Видимо, от русской литературы, как от античной архитектуры, остаются такие понятные вещи, как колонны и ионические капители. От всего остаются самые лаконичные и понятные формулы. И в этом смысле Толстой, Достоевский, ну и Гоголь, Лесков эти формулы определили. И сейчас мы видим, что ими пользуются американцы, например. Вдруг неожиданно стали появляться толстенные романы в традициях русской литературы. Просто русские романы, только с английскими именами, почему-то и написанные в XXI веке — неожиданно немного. Мне кажется, в этом смысле роман «Аустерлиц» (В.Г.Зебальда — прим. «Ленты.ру»), которому уже 16 лет, — новаторский, классный. Может быть, я недостаточно искушен, но он до сих пор выглядит новаторским.

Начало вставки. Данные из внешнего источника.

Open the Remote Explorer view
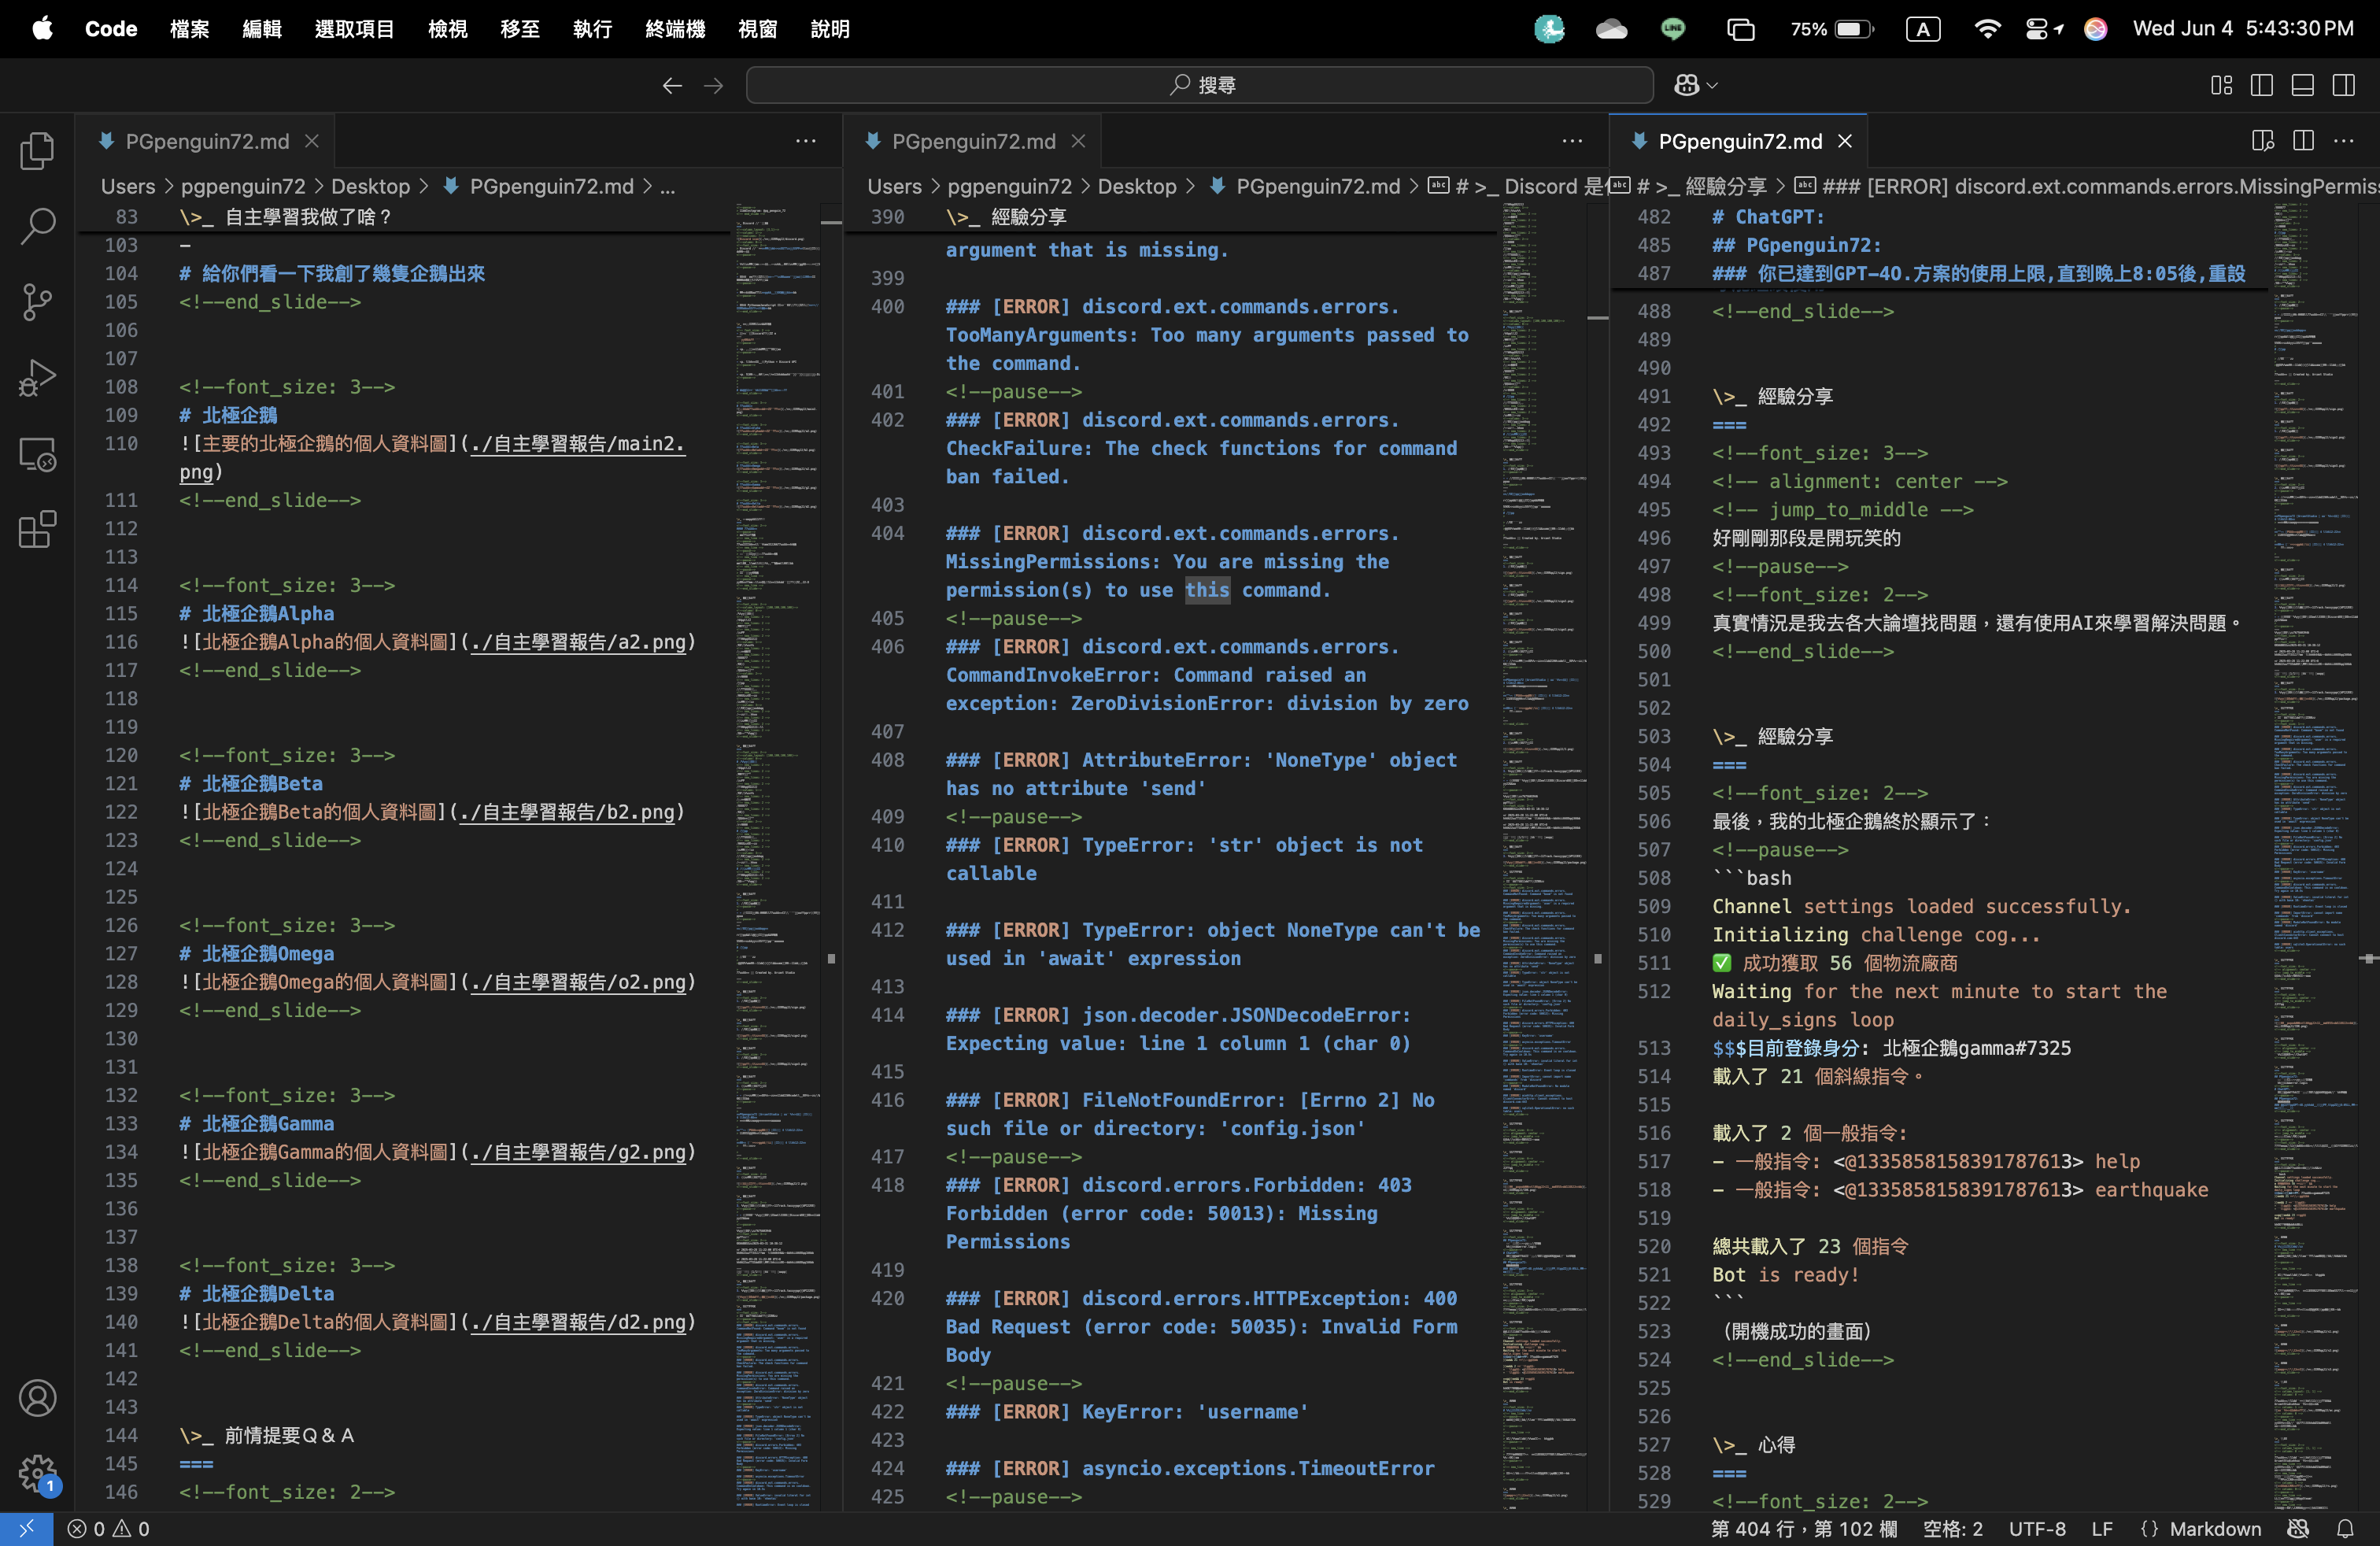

Почему современная литература не осмысливает опыт Шкловского, Пильняка, Белого и прочих? Попытки, наверное, есть. Другое дело, насколько они удачны, востребованы. Чтобы ответить на этот вопрос, мы должны понять, какой путь предстоит литературе. Точнее, даже форма, потому что сто лет назад кино только начиналось, а всех остальных развлечений просто не было.

Н. Кочеткова: Как недавно сказал мой любимый писатель Александр Абрамович Кабаков, половине современных писателей можно не писать — сейчас снимают сериалы на уровне неплохого современного романа. Отчасти он прав.

А. Снегирев: Абсолютно. Тут я буду 150-м человеком в списке, который скажет, что роман перекочевал в сериал. Не целиком, но существенная его ипостась. Как у детей есть лизуны, которые они в стены кидают, эта желеобразная масса тела романа пересела в корзину под названием телесериал. Даже наши соотечественники пытаются в этой области работать. Иногда удачно.

Каждый кулик хвалит свое болото, поэтому я скажу о чтении рассказов вслух, которое мы с коллегами практикуем уже полтора года. Мы с большим удивлением констатируем интерес у самой разной аудитории к этому процессу. На фестивале «Территория» режиссер Талгат Баталов поставил спектакль по трем моим текстам — фрагменты из рассказов и фрагмент из романа «Вера», никак их не адаптируя. Просто брал фрагменты, которые его устраивали, и из них составил сцены, которые разыгрывались артистами в пространстве СтандАрт-отеля на Пушкинской площади. Я с большой тревогой говорил: «Талгат, а что с этим делать? Надо же, наверное, что-то изменить, какие-то вводные фразы добавить?» И я был крайне удивлен, когда увидел, что мои собственные тексты начинают жить другой совершенно жизнью, когда они просто разыгрываются актерами. Более того, они, по современной театральной моде, сверялись с текстом, взаимодействовали со зрителями. И я понял, что не я один такой. Что многие тексты, если не все, можно легко вводить в ткань театрального повествования. Это вопрос — как с этим работать? Какую форму находить для того, чтобы это воплотить? И мне кажется, что сегодня меняется форма трансляции литературы — ну просто в связи с появлением новых инструментов, появлением видео.